Consegna:
Rispondi alle domande sul testo fornito:
(a) Quale percentuale delle intervistate giudica insufficiente il livello di informazioni ricevute su normative e agevolazioni per il rientro nel mondo del lavoro?
(b) Quali interlocutori risultano al primo posto tra quelli capaci di favorire il rientro al lavoro, e con quale percentuale?
(c) Qual è stata la parola più comune usata dalle donne per rappresentare il rapporto tra lavoro e malattia?

━━━ Testo fornito ━━━

La ricerca ha anche evidenziato che quasi la metà delle donne intervistate (44,8%) non si è sentita tutelata dalle leggi che regolano il mercato del lavoro e il 72,6% giudica insufficiente il livello di informazioni ricevute in merito alle normative e agevolazioni previste per il rientro nel mondo del lavoro. La maggior parte delle intervistate ha espresso la necessità di punti informativi in luoghi strategici come ospedali e centri per l’impiego, per facilitare l’accesso a queste informazioni. La ricerca ha inoltre sottolineato che i principali interlocutori capaci di favorire il rientro al lavoro sono i servizi per il lavoro (31,1%), seguiti dagli ospedali (18,7%), dalle associazioni di categoria (12,8%), dai sindacati (12,3%) e dai servizi sociali (5,5%). Infine, quando è stato chiesto alle donne di rappresentare il loro rapporto tra lavoro e malattia, la parola più comune è stata “normalità”, seguita da “comprensione” e “salvezza”, a conferma dell’importanza che il lavoro ha nel processo di recupero psicologico e sociale delle pazienti oncologiche.

━━━ Materiale ━━━

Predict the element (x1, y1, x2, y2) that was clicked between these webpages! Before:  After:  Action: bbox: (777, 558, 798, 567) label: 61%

━━━

Risposta:
(a) Il 72,6%.
(b) I servizi per il lavoro, con il 31,1%.
(c) "Normalità".